That entrepreneur story is one that we start off with first because it provides inspiration for so many other stories. Step two is a customer or what some storytellers call the value story. So, the question you want to ask to tell a customer story is by asking the customer, how is my life better now that the product or service is in it?

How has my life changed? And you’ll notice I use the word not how is my company changed, but how has my life changed? So, number one. I want to know if you save time, save money became more productive. But that is the baseline of any B2B product in the world. Right. I hire an accountant, so I don’t have to become a CPA. That has just now saved me time, save me money and made me more effective, more efficient.

Right? So that’s a baseline. Ask yourself tougher questions. Like what are they doing with all of the time, money, and productivity they’ve obtained through you? Ask them the questions now that you’ve saved all this money, what are you investing it in? Is art, have you helped your customer to increase their product roadmap?

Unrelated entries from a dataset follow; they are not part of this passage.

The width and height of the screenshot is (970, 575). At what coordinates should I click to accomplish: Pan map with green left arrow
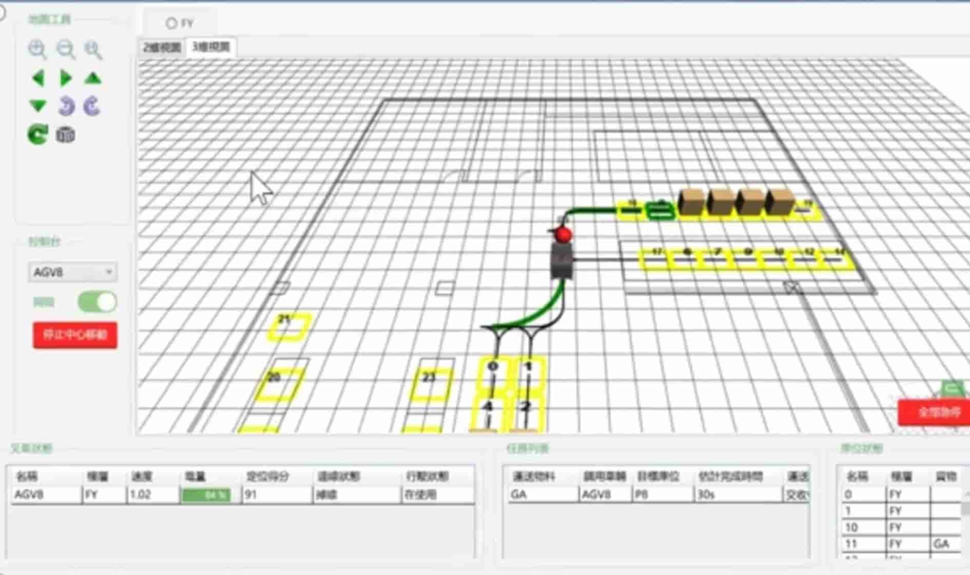pyautogui.click(x=38, y=79)
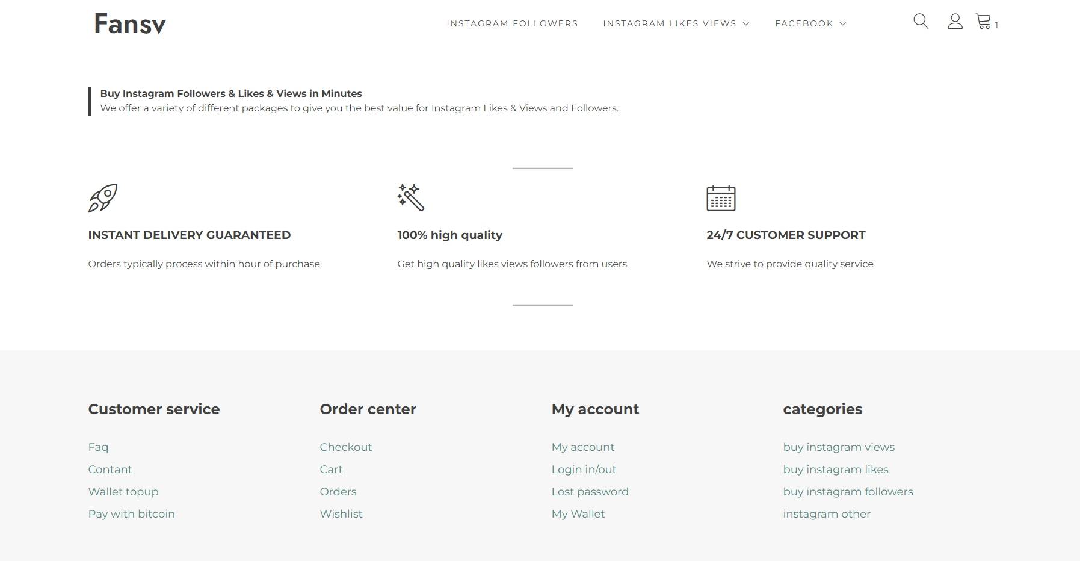Go to Wallet topup page
1080x561 pixels.
pyautogui.click(x=123, y=492)
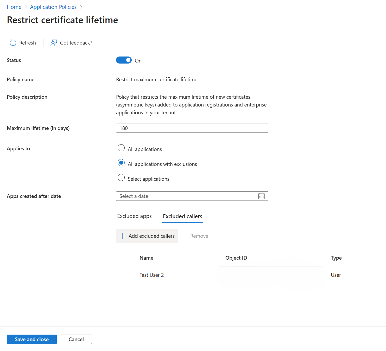386x351 pixels.
Task: Click the Cancel button
Action: (x=76, y=339)
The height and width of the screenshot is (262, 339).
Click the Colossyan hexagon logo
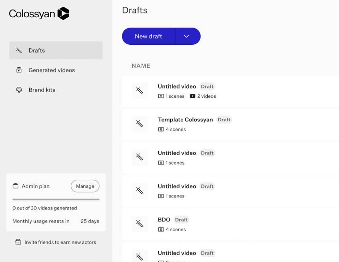point(63,13)
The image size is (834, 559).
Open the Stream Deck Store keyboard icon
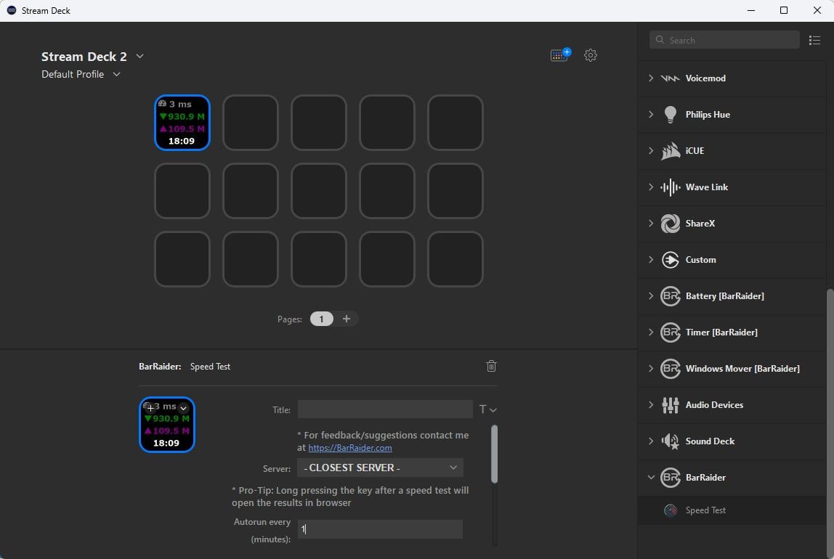(x=560, y=55)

Have you helped them to expand into Europe or Asia as a result of not doing redundant tests? Maybe you’ve reduced head count, maybe you’ve increased head count. Right? All of those things that are a consequence of this save time, save money, make you more productive. And then the last is, you know, don’t forget that private side, right?

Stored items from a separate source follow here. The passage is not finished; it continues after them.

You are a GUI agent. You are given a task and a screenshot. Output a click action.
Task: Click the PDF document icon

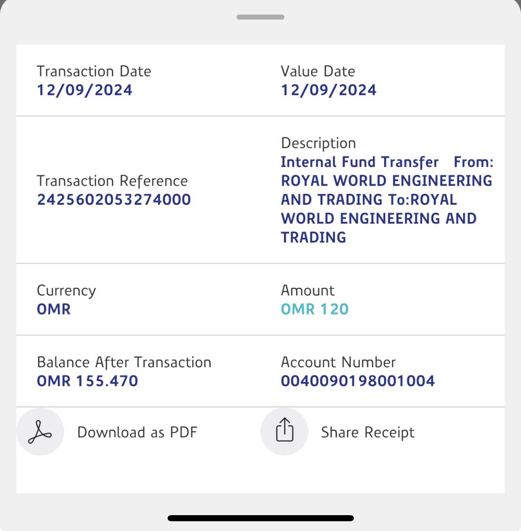click(x=40, y=432)
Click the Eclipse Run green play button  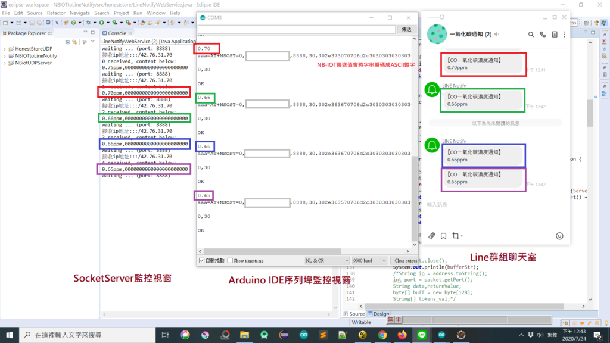pyautogui.click(x=101, y=23)
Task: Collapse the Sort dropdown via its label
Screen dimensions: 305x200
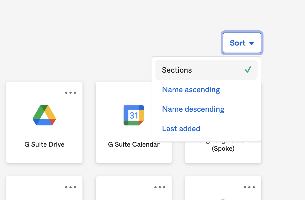Action: [237, 43]
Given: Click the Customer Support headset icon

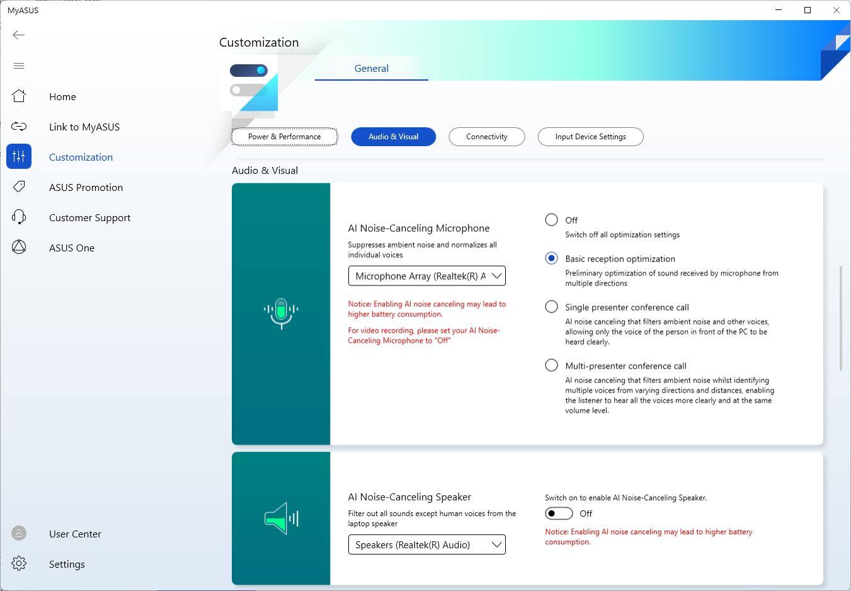Looking at the screenshot, I should [x=19, y=217].
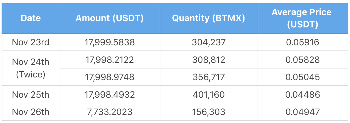Select the Quantity (BTMX) header cell
This screenshot has height=123, width=350.
[209, 18]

Do I get to use my vacation without being called 30 times a day? Because the system broke. So, I would ask all those questions about how is my life made better now that your product or service is in it. And one other thing I want to add to this, because this is where all my lovely startups go wrong. Brian probably yours do, but all the Star Wars fans out there, the hero of the story is what you must first identify.

And I will tell you unequivocally that the hero of your story is never the technology. So, the fire extinguisher doesn’t save the day, the firefighter, the homeowner does, the neighbor does. So, if you are thinking about Star Wars, the hero is not the lightsaber, it’s Luke Skywalker. Don’t ever forget that it’s a human with human emotions and human frailties and failure.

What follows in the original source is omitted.